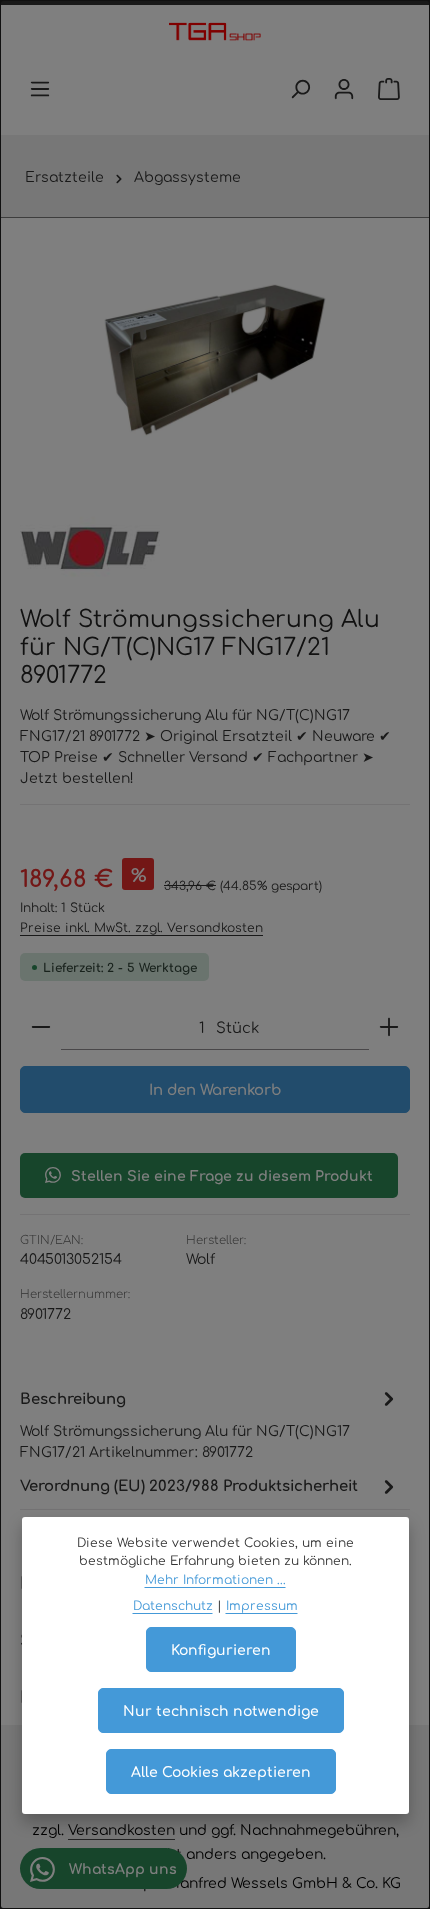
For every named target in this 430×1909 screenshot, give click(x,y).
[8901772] (215, 360)
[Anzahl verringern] (41, 1027)
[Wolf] (90, 548)
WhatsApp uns (121, 1868)
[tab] (210, 1423)
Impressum (262, 1605)
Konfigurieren (221, 1649)
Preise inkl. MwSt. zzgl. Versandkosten (141, 927)
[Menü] (40, 89)
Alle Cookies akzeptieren (221, 1771)
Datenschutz (173, 1605)
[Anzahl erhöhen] (389, 1027)
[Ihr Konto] (344, 89)
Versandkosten (121, 1829)
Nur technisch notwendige (221, 1710)
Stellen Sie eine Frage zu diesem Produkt (222, 1175)
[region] (215, 360)
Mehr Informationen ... (215, 1579)
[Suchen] (300, 89)
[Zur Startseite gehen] (214, 33)
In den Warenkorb (215, 1088)
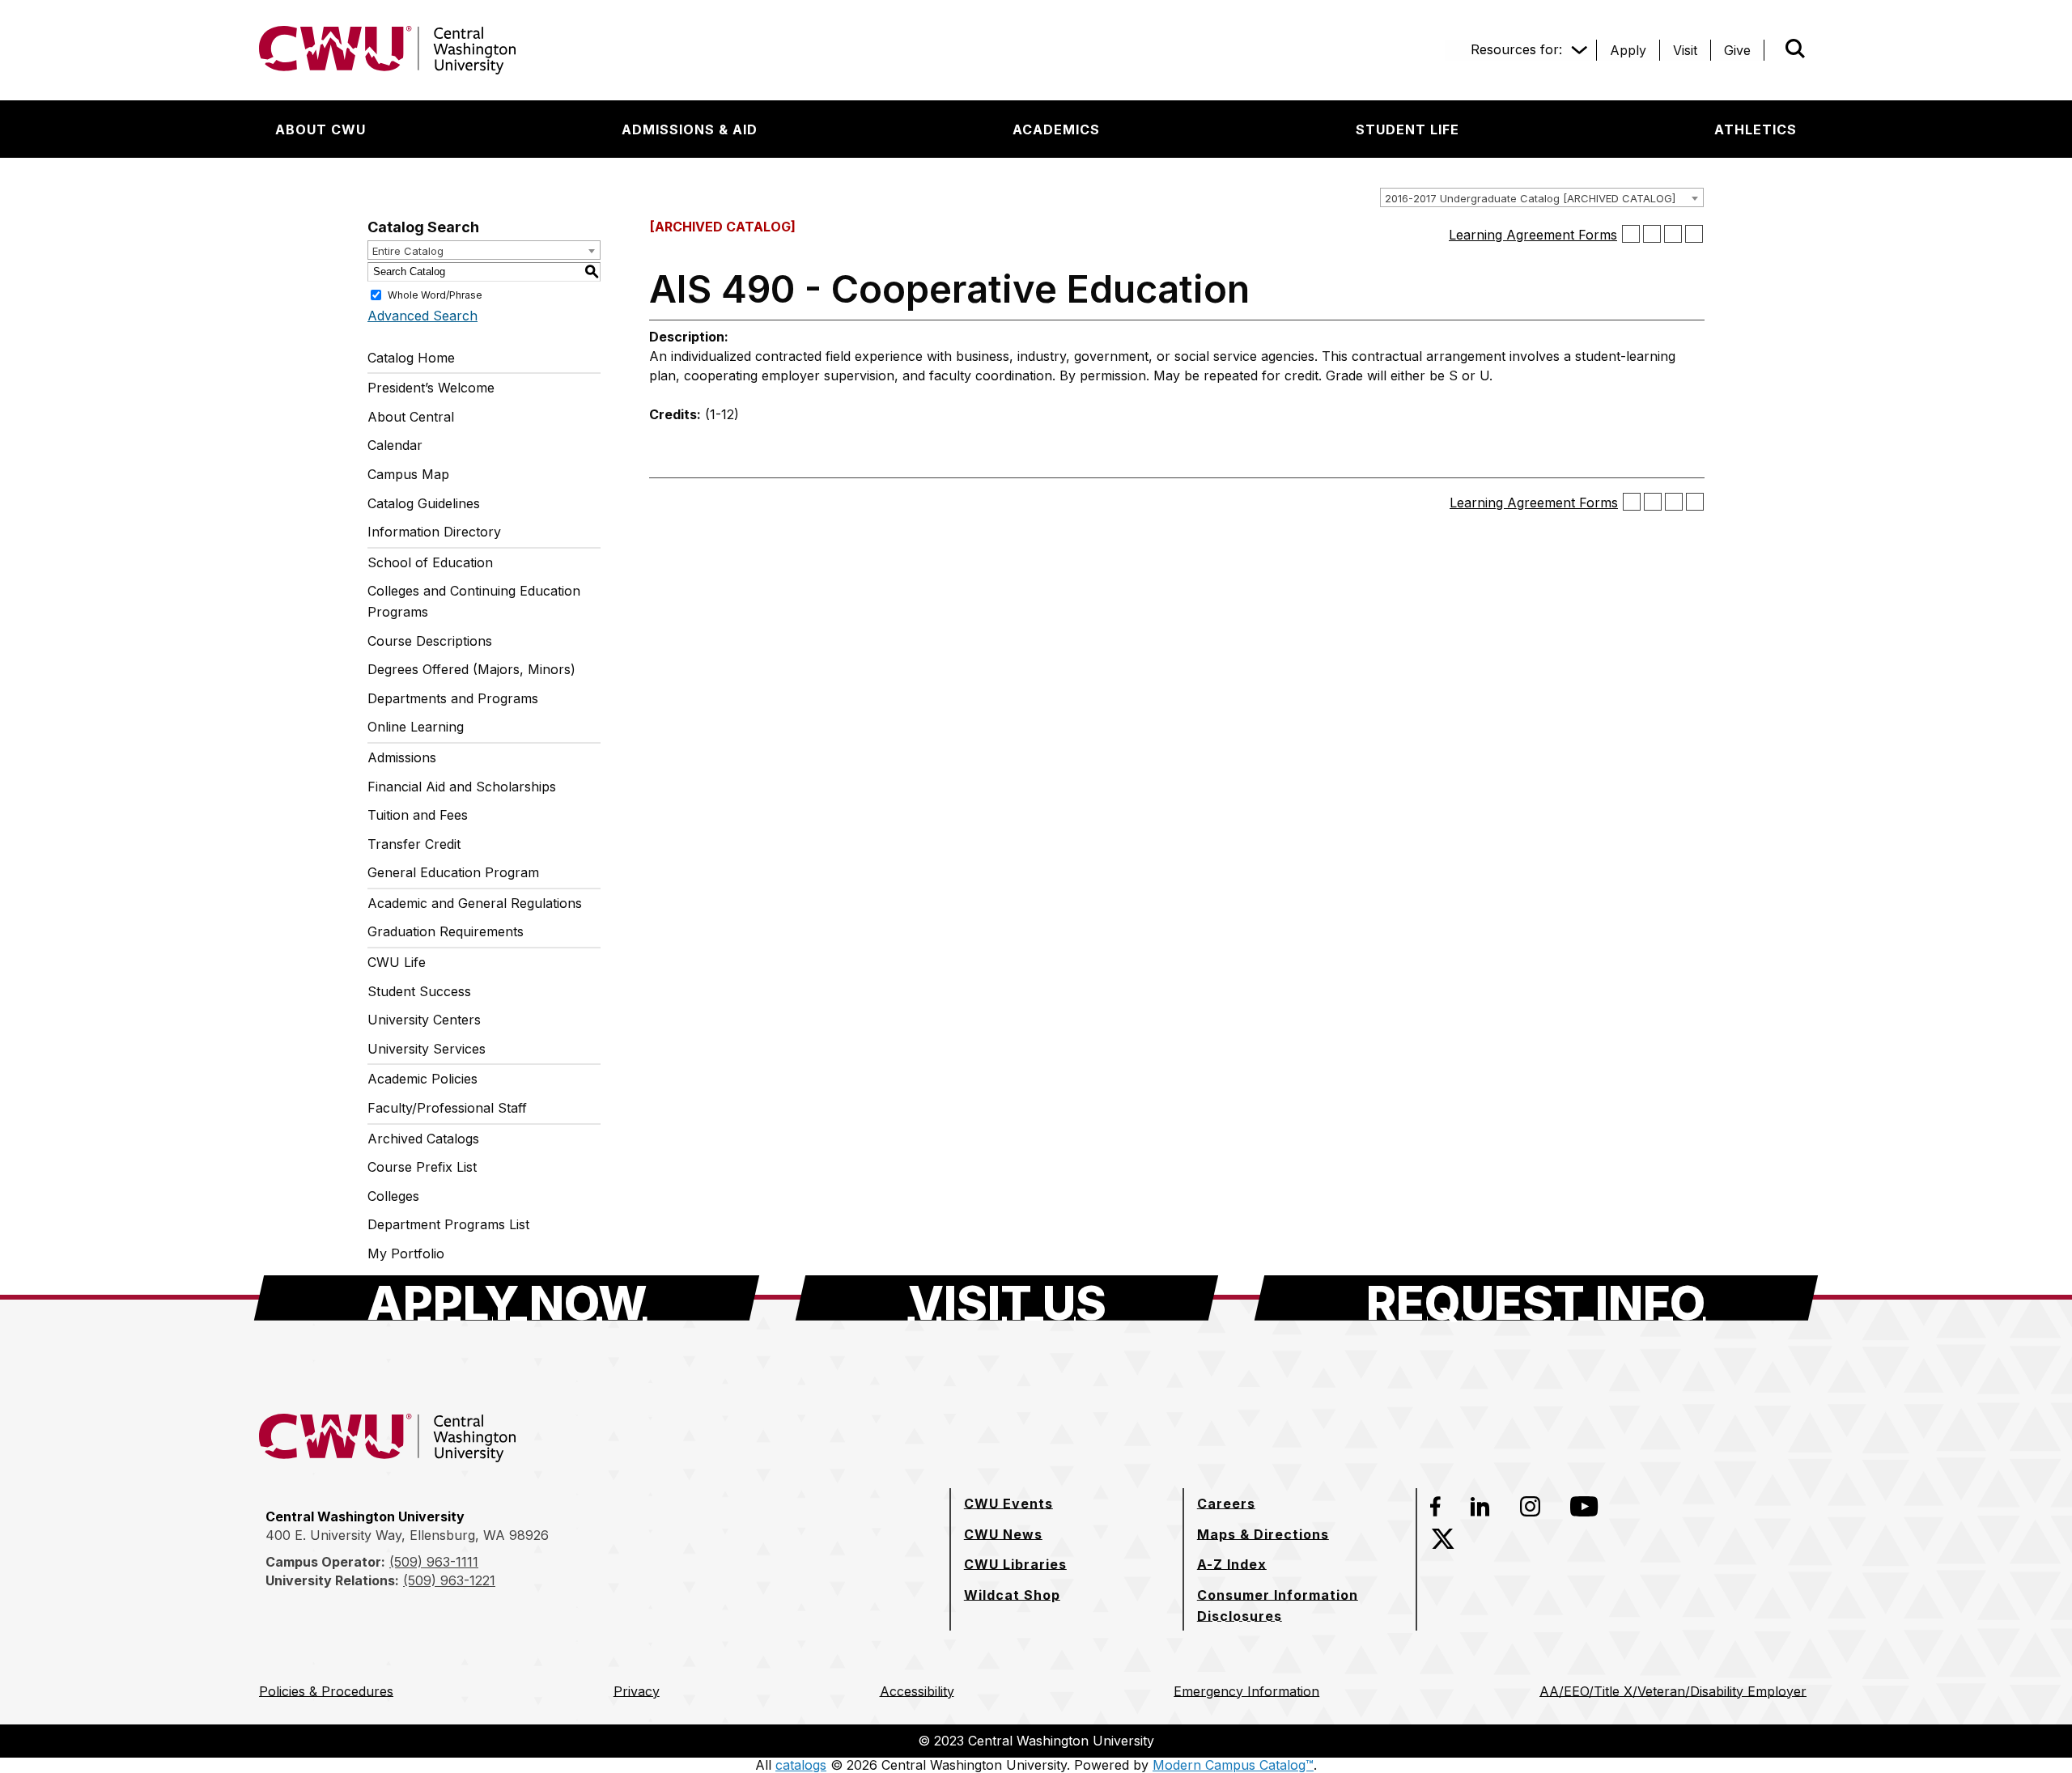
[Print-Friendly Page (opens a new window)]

-------------------------

PROBLEM DETAILS:
Copy each line in the entries above where the word "Versandkosten" shows up.

REPLY:
Preise inkl. MwSt. zzgl. Versandkosten (141, 927)
Versandkosten (121, 1829)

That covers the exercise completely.